● **Try it**:
Your answer should be every line of the records that contains the word "icon".

*** Opening of Data ***

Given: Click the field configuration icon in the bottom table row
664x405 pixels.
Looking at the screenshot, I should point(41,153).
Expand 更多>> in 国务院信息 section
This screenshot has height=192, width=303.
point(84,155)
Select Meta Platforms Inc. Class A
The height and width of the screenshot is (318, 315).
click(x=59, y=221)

*** Close of Data ***
*** Opening of Data ***

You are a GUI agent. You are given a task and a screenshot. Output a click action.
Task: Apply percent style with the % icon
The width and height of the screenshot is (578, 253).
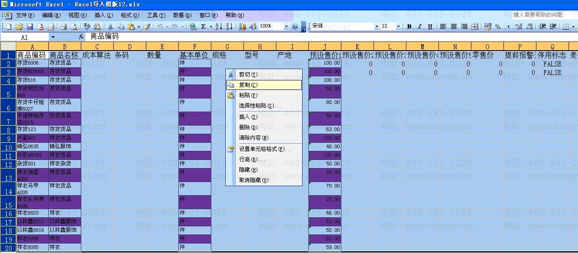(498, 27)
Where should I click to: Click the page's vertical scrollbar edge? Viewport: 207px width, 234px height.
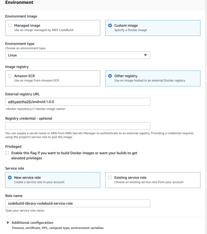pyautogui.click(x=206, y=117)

*** Close of Data ***

● **Exercise answer**:
Given: Click the field configuration icon in the bottom table row
Task: Apply percent style with the % icon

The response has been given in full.